On Tuesday Intel announced that it’s going to be delivering a new type of chip to power the next, and first, generation of Quantum Computers, computers that are hundreds of millions times faster than today’s logic based computers, and that will need new forms of atomic and DNA storage to keep up with the processing speeds.

While classical computing encodes information in bits represented by ones and zeroes, quantum computing works with quantum bits, or qubits, which can be ones and zeroes at the same time. That quality, researchers believe, could make quantum computing perform certain tasks much faster than current computers can, like drug discovery and materials science research. But today’s quantum chips often require very cold temperatures and only work for short bursts of time.

Intel has previously produced quantum chips for testing, but the new quarter-sized 17-qubit superconducting test chip is the first one the company is discussing publicly since announcing its $50 million partnership with QuTech — a research institute that involves the Netherlands’ Delft University of Technology and Netherlands Organisation for Applied Scientific Research — two years ago. One reason is the new system includes special packaging that can make the chips for longer stretches of time.

“The design improves reliability and thermal performance, as well as reducing radio frequency interference,” said Jim Held, the director of Emerging Technologies Research at Intel Labs.
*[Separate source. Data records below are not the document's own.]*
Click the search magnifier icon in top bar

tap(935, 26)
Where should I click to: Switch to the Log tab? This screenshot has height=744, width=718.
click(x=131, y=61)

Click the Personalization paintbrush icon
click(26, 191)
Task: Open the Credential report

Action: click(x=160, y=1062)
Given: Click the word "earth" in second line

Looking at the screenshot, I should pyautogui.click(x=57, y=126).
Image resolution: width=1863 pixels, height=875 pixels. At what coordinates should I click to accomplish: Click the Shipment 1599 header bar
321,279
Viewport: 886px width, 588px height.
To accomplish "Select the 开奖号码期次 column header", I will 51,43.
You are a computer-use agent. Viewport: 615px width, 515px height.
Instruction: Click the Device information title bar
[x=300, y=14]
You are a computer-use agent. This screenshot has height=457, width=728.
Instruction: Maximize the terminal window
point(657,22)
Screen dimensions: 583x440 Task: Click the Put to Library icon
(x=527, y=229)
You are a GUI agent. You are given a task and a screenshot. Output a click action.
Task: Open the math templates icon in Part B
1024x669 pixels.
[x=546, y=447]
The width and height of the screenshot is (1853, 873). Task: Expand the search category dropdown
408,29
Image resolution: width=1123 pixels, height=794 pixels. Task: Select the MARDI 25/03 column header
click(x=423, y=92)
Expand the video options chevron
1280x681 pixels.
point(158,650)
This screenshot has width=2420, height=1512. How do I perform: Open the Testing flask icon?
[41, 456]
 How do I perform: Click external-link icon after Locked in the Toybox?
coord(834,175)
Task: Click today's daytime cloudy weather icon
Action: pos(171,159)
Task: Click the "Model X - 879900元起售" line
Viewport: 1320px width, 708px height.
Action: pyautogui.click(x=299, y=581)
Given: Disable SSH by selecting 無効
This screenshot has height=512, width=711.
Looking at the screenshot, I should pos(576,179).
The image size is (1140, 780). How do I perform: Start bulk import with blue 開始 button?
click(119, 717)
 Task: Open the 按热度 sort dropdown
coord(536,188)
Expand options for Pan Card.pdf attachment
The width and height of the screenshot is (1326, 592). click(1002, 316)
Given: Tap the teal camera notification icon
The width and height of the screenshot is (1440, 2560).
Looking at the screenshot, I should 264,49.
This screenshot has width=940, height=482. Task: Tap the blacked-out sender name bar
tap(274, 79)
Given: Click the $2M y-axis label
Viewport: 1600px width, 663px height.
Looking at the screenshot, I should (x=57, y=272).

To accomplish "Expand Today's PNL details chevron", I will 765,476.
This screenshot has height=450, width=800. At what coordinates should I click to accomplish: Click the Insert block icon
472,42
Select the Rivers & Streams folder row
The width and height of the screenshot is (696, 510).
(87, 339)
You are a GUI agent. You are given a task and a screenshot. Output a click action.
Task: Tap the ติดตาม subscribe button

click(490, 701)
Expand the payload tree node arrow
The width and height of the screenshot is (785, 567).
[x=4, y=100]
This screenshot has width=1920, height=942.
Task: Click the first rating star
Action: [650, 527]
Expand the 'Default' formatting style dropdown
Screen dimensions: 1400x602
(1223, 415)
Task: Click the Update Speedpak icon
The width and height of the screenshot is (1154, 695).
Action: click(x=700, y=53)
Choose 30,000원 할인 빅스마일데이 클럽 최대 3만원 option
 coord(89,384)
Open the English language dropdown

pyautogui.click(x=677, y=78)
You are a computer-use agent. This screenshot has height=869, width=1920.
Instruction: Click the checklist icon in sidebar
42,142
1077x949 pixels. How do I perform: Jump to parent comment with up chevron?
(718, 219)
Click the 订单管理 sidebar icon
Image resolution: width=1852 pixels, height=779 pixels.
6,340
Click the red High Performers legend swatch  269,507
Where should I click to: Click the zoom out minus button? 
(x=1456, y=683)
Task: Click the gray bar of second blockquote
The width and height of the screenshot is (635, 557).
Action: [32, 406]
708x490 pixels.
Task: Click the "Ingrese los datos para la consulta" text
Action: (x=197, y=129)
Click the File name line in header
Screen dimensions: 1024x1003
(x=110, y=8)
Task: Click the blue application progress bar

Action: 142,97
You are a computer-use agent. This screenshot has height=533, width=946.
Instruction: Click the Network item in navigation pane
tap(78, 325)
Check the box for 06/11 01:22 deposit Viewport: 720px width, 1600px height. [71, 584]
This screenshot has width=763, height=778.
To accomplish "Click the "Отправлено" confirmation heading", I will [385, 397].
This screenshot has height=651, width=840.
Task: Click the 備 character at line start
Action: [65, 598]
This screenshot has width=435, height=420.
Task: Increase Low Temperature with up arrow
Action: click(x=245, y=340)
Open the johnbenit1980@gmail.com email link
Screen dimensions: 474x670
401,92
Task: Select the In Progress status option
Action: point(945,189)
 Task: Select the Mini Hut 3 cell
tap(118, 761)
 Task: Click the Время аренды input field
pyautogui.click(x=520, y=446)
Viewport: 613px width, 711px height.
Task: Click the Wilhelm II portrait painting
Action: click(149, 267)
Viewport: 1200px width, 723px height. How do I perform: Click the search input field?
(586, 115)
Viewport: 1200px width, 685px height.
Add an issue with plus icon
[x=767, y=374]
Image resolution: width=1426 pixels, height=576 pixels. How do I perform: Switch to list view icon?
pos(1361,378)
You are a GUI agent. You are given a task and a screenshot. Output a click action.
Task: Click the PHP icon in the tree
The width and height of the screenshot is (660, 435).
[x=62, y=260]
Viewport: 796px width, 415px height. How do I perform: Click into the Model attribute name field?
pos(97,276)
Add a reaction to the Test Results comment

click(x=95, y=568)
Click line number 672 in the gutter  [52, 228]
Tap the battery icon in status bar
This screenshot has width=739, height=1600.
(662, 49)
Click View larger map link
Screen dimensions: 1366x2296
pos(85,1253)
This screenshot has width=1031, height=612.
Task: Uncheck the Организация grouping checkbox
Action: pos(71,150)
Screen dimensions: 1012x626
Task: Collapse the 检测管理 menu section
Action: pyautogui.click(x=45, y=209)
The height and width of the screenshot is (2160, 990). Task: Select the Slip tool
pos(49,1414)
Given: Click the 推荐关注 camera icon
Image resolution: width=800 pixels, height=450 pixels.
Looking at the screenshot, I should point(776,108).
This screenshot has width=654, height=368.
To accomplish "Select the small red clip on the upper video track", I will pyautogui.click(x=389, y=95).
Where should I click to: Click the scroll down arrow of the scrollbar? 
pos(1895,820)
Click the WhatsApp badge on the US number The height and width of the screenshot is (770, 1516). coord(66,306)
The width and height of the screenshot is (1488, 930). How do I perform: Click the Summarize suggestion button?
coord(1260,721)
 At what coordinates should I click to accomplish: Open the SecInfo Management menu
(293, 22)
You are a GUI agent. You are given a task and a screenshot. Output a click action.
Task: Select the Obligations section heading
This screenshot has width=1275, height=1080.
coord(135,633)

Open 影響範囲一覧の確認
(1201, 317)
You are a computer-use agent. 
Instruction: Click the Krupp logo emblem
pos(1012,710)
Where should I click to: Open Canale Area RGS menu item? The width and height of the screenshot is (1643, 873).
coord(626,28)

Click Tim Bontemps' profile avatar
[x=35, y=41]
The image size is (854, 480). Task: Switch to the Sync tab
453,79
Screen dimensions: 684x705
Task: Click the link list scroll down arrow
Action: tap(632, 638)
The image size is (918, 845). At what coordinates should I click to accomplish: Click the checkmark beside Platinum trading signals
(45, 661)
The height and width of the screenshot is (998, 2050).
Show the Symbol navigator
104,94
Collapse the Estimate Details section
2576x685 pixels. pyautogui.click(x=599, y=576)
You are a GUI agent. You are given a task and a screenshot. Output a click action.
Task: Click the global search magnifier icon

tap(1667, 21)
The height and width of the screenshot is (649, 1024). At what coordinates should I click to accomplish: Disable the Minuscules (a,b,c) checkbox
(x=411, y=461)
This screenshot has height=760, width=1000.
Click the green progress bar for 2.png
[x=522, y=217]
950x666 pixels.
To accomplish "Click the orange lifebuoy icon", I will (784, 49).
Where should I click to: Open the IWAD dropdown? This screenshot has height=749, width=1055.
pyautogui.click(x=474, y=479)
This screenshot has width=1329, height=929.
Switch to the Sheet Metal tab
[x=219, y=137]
It makes sense that Intel is opening up now about the state of its quantum program, given that in recent months Google, who say they’ll announce a 49 Qubit chip by next year, and in do so break a benchmark limit known as the “Quantum Supremacy” limit, the point at which the machine would be able to perform calculations that could not be simulated on a conventional supercomputer, IBM, who recently showed off a 17 Qubit chip, and Microsoft have all shown off their interest and smarts in the space. Furthermore, we’re now also seeing a big rise in the number of privately funded quantum computing companies like Canada’s D-Wave Systems and the Bay Area’s Rigetti Quantum Computing who are also making significant advances in the field.

As one of the world’s biggest chipmakers, Intel is surely keen to ensure that its future is bright. Founded in 1968, Intel has long kept buyers coming back for more powerful chips in accordance with Moore’s Law, the concept from cofounder Gordon Moore that says the number of transistors on a chip will double roughly every two years. But while Intel execs continue to say Moore’s Law is doing fine, while at the same time abandoning it as the foundation for their future roadmaps, many experts in the space, despite the fact we can see a commercial path to 5nm and even 1nm chips, say it’s dead, or at best dying and on life support. Furthermore it now also looks increasingly likely that it will be replaced by what’s known as Rose’s Law, which is basically Moore’s Law but for quantum computers.

What is clear though from Intel’s announcement is that they increasingly believe the world should use different terms to talk about advancements in silicon, and that stance comes as the company has been building up a portfolio of chips designed for Artificial Intelligence (AI), a domain where Nvidia has seen significant traction and gains in the past year. For instance, Intel Labs recently developed “a first-of-its-kind self-learning neuromorphic chip.”

That said though that doesn’t mean today’s chips will become obsolete anytime soon. Quantum computing “is not going to replace today’s computer,” Held said, “it’s going to augment them. It doesn’t do all the things today’s computers do well and will continue to do well.”

Either way though, whichever way you look at it, we’re now seeing the birth of the next computing revolution, and unlike today’s where we are predominantly tied to silicon, the next revolution is akin to the Jurassic Era where we saw an explosion of new life forms and species, except in this case it’s not just quantum computing, it’s Chemical computing, DNA computing, Molecular computing and Photonic computing, to name just four.